Angiotensin-converting enzyme (ACE) inhibitors reduce macrophage infiltration in several models of renal injury. We approached the hypothesis that angiotensin II (AngII) could be involved in inflammatory cell recruitment during renal damage through the synthesis of monocyte chemoattractant protein-1 (MCP-1). In a model of immune complex nephritis, we observed an up-regulation of renal MCP-1 (mRNA and protein) coincidentally with mononuclear cell infiltration that were markedly reduced by treatment with the ACE inhibitor quinapril. Exposure of cultured rat mesangial cells to AngII increased MCP-1 mRNA expression (2.7-fold) and synthesis (3-fold), similar to that observed with TNF-α. Since NF-κB is involved in the regulation of MCP-1 gene, we explored whether the effects of AngII were mediated through NF-κB activation. Untreated nephritic rats showed increased renal NF-κB activity (3.5-fold) that decreased in response to ACE inhibition.
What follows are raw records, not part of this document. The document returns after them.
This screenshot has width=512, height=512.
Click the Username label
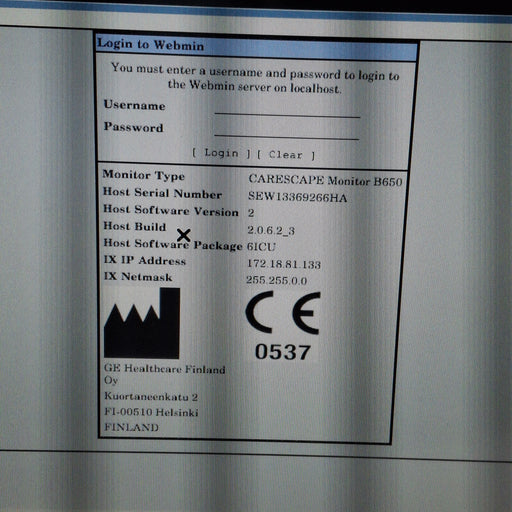(134, 105)
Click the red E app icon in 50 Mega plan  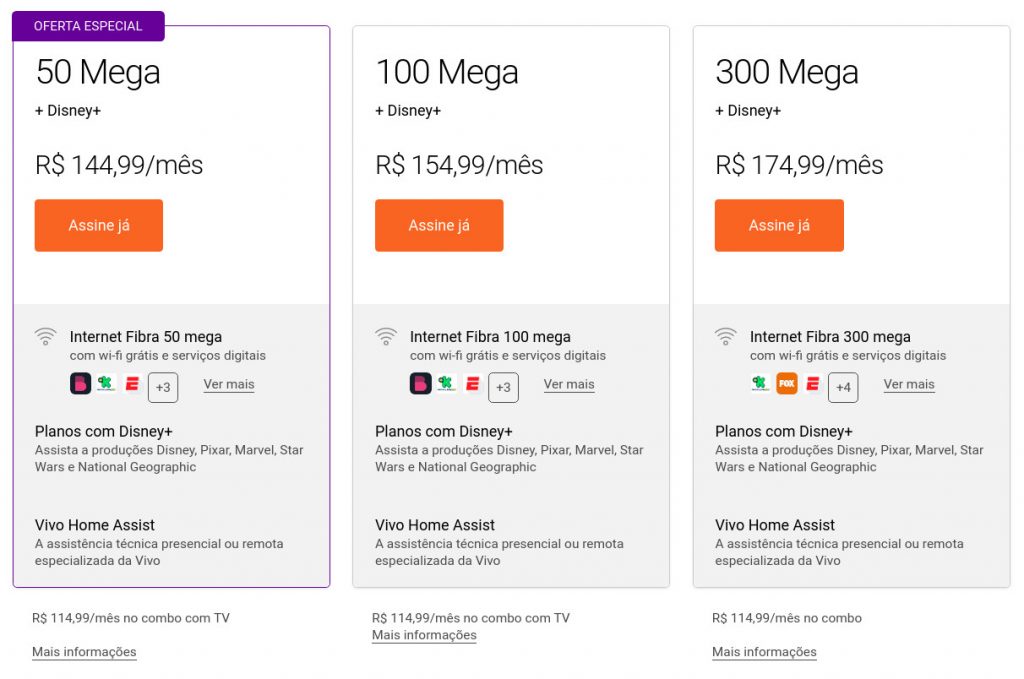(133, 383)
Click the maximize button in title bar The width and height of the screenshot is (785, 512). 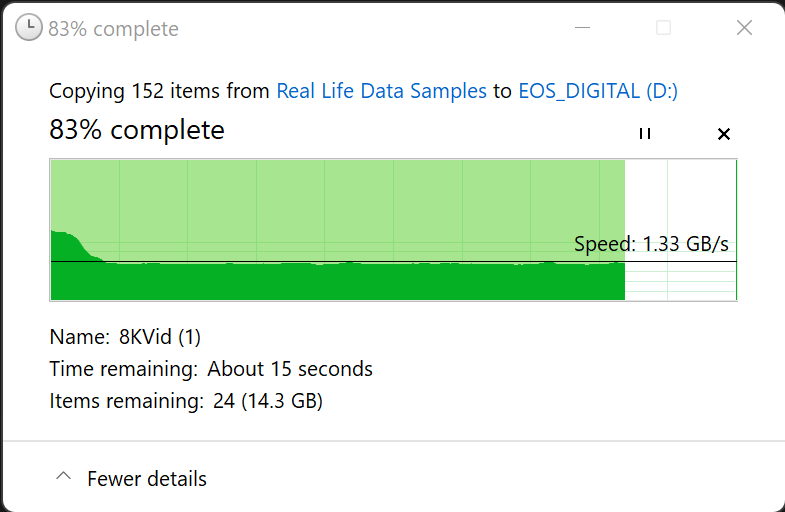click(663, 28)

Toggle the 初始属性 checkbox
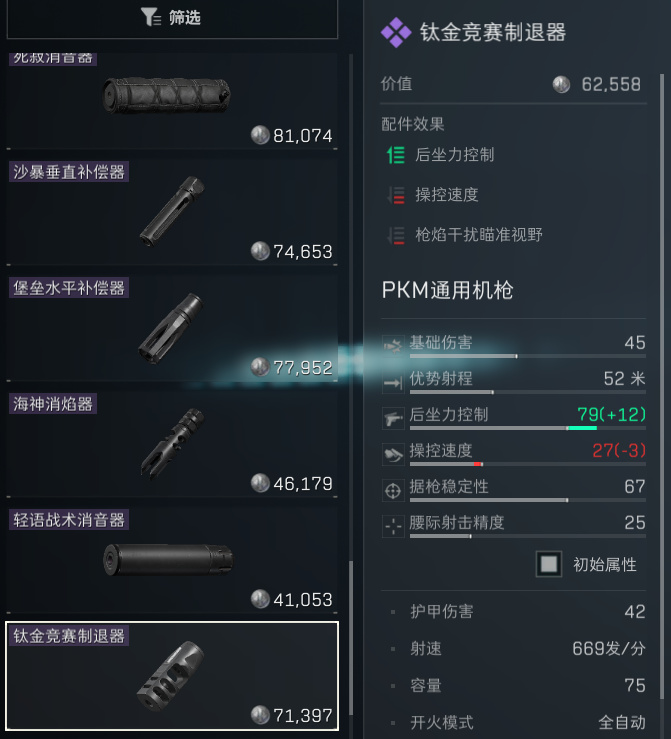pyautogui.click(x=549, y=564)
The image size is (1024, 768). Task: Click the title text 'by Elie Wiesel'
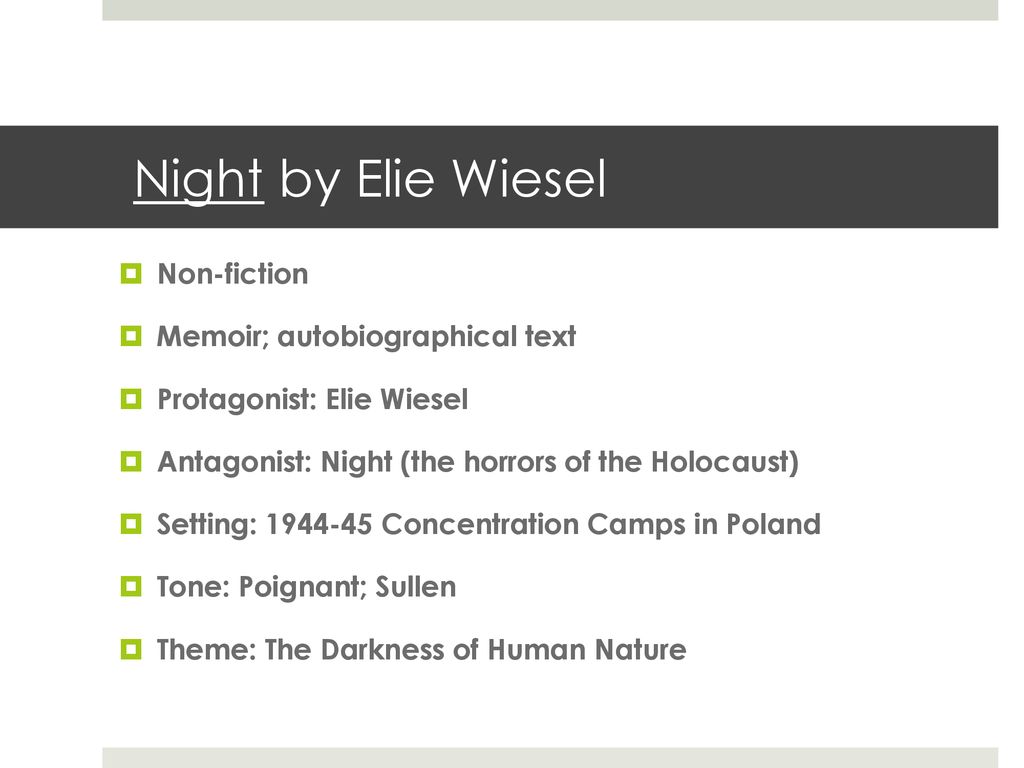(443, 179)
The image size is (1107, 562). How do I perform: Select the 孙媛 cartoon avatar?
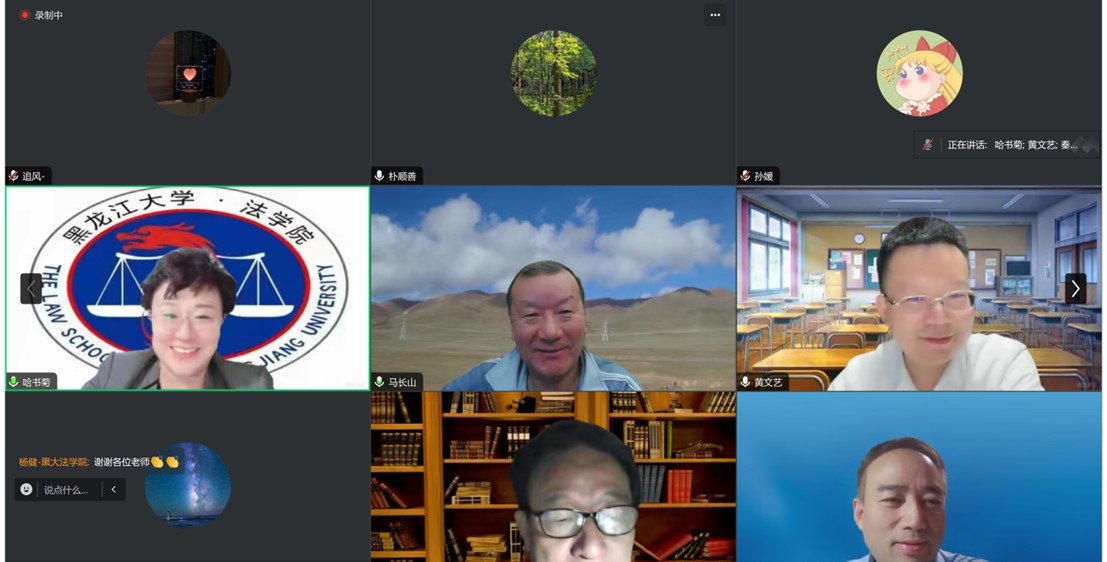pyautogui.click(x=919, y=74)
In mesangial cells, AngII activated NF-κB (4.3-fold), and the NF-κB inhibitor pyrrolidine dithiocarbamate abolished the AngII-induced NF-κB activation and MCP-1 gene expression. Our results suggest that AngII could participate in the recruitment of mononuclear cells through NF-κB activation and MCP-1 expression by renal cells. This could be a novel mechanism that might further explain the beneficial effects of ACE inhibitors in progressive renal diseases.